2. Do a Hair Strand Test
Once you have given your hair the possible time to recover and get sturdy, it is now time to test its condition. If you go to an expert, they have the instruments and expertise to evaluate the health of your hair strands.
However, if you are to lift the color of your relaxed hair at home, you can check the condition of your mane by doing a porosity test.
Cut a few hair strands of an inch length and put them in the glass of water. If they sink to the bottom of the glass before five minutes, they have high porosity, which means they are still weak and may suffer damage from bleaching.
If your chemically relaxed hair does not get dry quickly as usual manes do after the bath, it has high porosity.
After you have evaluated its condition and decided that your relaxed hair can be bleached, it is time to consider the strength of bleach.
3. Opt For a Gentle Bleach
The hair damage from bleach is real. The more levels you want to lift your hair color, the more robust developer you will need to employ. And higher the volume developer you use, the more severe hair damage it can cause.
So, if you recently have got your hair relaxed chemically, never consider changing its color drastically using bleach. Instead, opt for a 1-2 levels color lift, which is gentle because it employs a mild 20 volume developer.
4. Use Olaplex
Why bleaching your relaxed hair makes it susceptible to breakage? It is because a number of disulfide bonds holding the hair shaft structure together are broken. A study shows that the chemical action of bleach disrupts the internal structure of protein fiber in the hair, making it weaker and brittle.
So, you can use olaplex while bleaching your chemically straightened or relaxed hair. It comes in parts.
The no. 1 solution is called the bond multiplier, which increases the number of disulfide bonds in the hair shaft. And the no.2 is named the bond perfector that repairs and rebuilds the bonds broken from the bleaching. The last is a moisturizing oil that gives your bleached hair extra luster and strength.
You might not have to use all of them and can settle with the bond perfector olaplex if your hair has survived the bleaching.
Can You Bleach Permed Hair?
You can bleach your permed hair, but there should be at least a 4-5 weeks gap between the two procedures. Hair perm is aggressive, but bleaching is even harsher that can ruin your hair by making it dry, brittle, and highly prone to damage.
According to a study, in 95% of cases, the hair suffers varying degrees of damage from chemical hair relaxers and perms. And when bleaching has more adverse effects than perming, how can you do both procedures to your hair without not giving it much time to recover from the one?
The best-case scenario to bleach your permed hair will be to evaluate its condition. As mentioned above, you can do the strand test to find if your chemically treated hair is ready to withstand bleaching or not.

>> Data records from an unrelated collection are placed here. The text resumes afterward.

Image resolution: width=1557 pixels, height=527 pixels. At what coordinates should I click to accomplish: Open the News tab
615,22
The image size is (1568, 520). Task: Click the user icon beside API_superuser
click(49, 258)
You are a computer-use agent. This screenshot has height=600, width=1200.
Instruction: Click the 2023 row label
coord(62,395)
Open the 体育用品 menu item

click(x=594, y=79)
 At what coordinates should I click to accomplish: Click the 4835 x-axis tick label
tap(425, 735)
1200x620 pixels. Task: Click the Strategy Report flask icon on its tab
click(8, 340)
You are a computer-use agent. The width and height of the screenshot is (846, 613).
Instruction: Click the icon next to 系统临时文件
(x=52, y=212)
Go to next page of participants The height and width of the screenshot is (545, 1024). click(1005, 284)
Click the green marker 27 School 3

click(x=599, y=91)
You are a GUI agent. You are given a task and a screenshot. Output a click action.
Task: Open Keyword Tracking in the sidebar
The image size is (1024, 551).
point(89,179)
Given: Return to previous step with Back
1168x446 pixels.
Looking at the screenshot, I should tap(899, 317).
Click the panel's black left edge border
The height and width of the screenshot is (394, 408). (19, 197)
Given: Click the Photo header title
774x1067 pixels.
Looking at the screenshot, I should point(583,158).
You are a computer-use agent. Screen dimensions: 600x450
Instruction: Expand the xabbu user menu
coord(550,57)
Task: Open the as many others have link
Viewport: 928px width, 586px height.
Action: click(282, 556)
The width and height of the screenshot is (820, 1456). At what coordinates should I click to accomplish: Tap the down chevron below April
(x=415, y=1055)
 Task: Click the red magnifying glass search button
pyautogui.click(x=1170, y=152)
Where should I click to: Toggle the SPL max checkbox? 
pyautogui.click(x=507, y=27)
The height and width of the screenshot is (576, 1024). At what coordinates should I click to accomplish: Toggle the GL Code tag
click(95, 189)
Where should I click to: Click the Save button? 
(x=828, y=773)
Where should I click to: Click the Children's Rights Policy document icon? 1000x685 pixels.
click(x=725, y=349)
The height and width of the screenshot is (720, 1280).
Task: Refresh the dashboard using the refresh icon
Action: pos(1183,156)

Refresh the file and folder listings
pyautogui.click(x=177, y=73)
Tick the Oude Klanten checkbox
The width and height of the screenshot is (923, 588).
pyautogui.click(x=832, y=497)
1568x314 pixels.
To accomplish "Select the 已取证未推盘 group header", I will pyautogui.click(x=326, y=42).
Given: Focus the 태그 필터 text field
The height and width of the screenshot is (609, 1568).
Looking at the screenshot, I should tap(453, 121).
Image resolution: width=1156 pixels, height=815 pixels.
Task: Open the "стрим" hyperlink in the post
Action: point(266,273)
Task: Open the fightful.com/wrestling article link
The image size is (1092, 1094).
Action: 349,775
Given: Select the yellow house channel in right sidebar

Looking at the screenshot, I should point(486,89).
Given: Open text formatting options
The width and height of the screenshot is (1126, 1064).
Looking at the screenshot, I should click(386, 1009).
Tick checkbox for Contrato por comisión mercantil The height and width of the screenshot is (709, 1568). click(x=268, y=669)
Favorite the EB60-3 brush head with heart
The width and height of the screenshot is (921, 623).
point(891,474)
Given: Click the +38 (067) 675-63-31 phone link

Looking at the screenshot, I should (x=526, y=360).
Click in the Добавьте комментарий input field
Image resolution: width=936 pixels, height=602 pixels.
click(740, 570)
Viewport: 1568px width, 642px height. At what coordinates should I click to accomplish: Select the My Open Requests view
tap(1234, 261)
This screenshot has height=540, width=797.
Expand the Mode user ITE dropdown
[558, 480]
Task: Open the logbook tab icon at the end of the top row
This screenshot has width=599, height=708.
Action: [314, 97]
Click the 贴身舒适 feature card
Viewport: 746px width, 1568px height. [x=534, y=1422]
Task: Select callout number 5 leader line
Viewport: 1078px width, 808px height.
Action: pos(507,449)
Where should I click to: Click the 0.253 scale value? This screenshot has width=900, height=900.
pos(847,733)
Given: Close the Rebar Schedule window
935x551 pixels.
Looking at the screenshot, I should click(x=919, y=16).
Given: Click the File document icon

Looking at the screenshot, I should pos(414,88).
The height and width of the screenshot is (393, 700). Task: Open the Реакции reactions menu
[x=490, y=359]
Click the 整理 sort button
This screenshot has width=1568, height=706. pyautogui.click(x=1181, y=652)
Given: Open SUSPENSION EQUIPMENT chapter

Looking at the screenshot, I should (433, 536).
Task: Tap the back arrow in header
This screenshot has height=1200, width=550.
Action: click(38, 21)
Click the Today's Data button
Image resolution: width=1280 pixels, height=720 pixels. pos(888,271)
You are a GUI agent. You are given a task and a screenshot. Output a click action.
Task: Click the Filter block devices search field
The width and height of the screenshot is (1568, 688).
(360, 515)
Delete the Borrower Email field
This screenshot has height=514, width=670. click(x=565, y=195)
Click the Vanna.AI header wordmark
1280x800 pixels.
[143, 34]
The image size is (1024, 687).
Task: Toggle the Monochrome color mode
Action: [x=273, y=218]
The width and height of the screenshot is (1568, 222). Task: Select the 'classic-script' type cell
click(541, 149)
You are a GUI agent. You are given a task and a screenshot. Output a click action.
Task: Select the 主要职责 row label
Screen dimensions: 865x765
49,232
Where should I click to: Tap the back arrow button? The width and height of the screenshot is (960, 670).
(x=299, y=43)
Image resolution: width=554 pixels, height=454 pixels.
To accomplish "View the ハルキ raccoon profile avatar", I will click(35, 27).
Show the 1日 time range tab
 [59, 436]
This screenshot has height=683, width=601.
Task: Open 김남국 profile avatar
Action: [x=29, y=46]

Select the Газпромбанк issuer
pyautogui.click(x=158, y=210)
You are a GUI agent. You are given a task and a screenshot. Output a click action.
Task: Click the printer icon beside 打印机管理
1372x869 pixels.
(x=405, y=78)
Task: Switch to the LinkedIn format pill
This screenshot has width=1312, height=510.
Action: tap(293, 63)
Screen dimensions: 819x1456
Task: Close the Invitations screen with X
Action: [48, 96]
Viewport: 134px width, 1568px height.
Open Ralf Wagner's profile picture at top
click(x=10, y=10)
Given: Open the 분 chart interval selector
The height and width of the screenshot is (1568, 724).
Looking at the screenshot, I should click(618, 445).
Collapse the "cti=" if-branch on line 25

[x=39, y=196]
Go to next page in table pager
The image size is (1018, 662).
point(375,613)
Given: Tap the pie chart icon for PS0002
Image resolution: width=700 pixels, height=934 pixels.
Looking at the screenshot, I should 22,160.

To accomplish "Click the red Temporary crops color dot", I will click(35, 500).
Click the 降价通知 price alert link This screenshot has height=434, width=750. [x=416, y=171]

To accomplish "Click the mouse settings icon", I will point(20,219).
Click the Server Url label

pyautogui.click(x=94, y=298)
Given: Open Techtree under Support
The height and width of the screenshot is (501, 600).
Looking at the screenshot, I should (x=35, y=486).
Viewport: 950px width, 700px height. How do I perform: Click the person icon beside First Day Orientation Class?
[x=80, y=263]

Moreover, you would need to moisturize and nourish your permed hair to prepare it for bleach. Also, in addition to choosing a gentle developer for the bleach, you can use olaplex to rebuild the broken protein bonds from bleaching.
Whether your hair is chemically relaxed or permed, you should not bleach it for 4-6 weeks. Processing your hair with chemicals iteratively in a matter of a few days can cause excessive dryness and breakage. Therefore, it is better to wait for a few weeks than to ruin your manes irreversibly for months. When in a hurry to lift your hair color, do a strand test to evaluate the condition of your relaxed hair and make sure it is ready for bleach.